За мужиком тянулась тонкая струйка крови. В глазнице у него торчала вилка с желтым костяным черенком. Под тяжестью черенка вилка легла на щеку, вывернув белое, похожее на вздувшийся, лопнувший пельмень глазное яблоко. Меня замутило. Наверное, я никогда больше не смогу есть пельмени. Особенно с кетчупом.
Между тем хозяйка дома передохнула и тяжело поднялась со ступенек, продолжая ворчать, что-де и половики все измарал, и скатерть со стола стянул, чашки-плошки перебил, и опять же, помереть-то по-человечески не может, и прочее, прочее… Потом баба снова решительно взялась за синюшную лодыжку и целеустремленно поволокла своего благоверного в огород к большой куче какой-то вонючей даже на вид дряни, где, видимо, по ее мнению, покойному было самое место.
Бросив труп и сполоснув ладони в бочке с дождевой водой, она обернулась, вгляделась в мужа, словно увидела его в первый раз, потом безвольно опустилась на землю и неожиданно для меня снова завыла в голос. Я вздрогнул, растерялся и даже на мгновение вышел из состояний невидимости.

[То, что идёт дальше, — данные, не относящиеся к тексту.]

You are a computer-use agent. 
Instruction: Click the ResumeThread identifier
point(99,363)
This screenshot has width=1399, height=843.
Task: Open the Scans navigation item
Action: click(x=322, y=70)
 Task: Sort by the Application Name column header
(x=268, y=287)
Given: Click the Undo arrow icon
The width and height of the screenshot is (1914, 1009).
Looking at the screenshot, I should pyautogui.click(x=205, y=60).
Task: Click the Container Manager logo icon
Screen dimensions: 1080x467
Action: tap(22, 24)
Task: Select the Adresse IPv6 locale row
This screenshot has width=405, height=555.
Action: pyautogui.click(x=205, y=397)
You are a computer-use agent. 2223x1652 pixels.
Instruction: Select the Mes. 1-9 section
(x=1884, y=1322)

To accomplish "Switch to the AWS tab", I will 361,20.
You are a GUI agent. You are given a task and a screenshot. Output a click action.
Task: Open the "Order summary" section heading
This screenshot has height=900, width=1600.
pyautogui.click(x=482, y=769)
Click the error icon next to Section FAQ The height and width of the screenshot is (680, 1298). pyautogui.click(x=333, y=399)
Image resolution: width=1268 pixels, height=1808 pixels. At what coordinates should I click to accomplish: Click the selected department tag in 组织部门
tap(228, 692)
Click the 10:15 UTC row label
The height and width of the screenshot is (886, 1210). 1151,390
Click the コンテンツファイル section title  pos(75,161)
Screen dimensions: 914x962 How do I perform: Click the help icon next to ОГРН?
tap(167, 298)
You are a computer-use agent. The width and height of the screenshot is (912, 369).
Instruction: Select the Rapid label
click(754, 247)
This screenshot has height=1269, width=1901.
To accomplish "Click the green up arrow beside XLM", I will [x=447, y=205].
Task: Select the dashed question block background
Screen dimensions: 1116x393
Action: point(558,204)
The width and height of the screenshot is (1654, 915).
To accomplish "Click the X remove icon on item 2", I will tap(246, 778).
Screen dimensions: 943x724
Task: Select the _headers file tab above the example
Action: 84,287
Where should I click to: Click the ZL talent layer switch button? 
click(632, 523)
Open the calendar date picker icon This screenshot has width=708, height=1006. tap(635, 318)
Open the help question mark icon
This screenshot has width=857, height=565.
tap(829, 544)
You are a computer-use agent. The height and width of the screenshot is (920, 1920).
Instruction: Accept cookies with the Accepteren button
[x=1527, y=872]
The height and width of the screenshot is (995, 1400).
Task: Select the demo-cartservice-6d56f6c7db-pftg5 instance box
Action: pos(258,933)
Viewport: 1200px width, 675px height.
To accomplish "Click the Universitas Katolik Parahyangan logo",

Баба этого, к моему счастью, не заметила, всплеснула худыми руками, рухнула на колени и запричитала в голос:
– Ой, да на кого же ты меня покинул, кормилец мой ненаглядный, тополь мой стройный, неломанный, ой, да как же я без тебя, соколика ясного, жить-то буду! Говорила тебе, не буздай эту самогонку проклятую, не лазай в мои похоронки, не шебурши там, не кусочничай, когда надо будет, сама налью, мне на дело или там в праздник какой разве жалко! Да нет же, не слушал, чего ему жена говорит, вот и досвоевольничался, дрочила ты мой запечный, пьянь неуемная!
Баба снова вошла в раж. Перемежая сетования с проклятиями в адрес своевольного покойника, она проковыляла в хлев и появилась оттуда с лопатой в корявых, чуть не дочерна огрубших руках. Видимо, мужа она собралась похоронить прямо здесь, на огороде.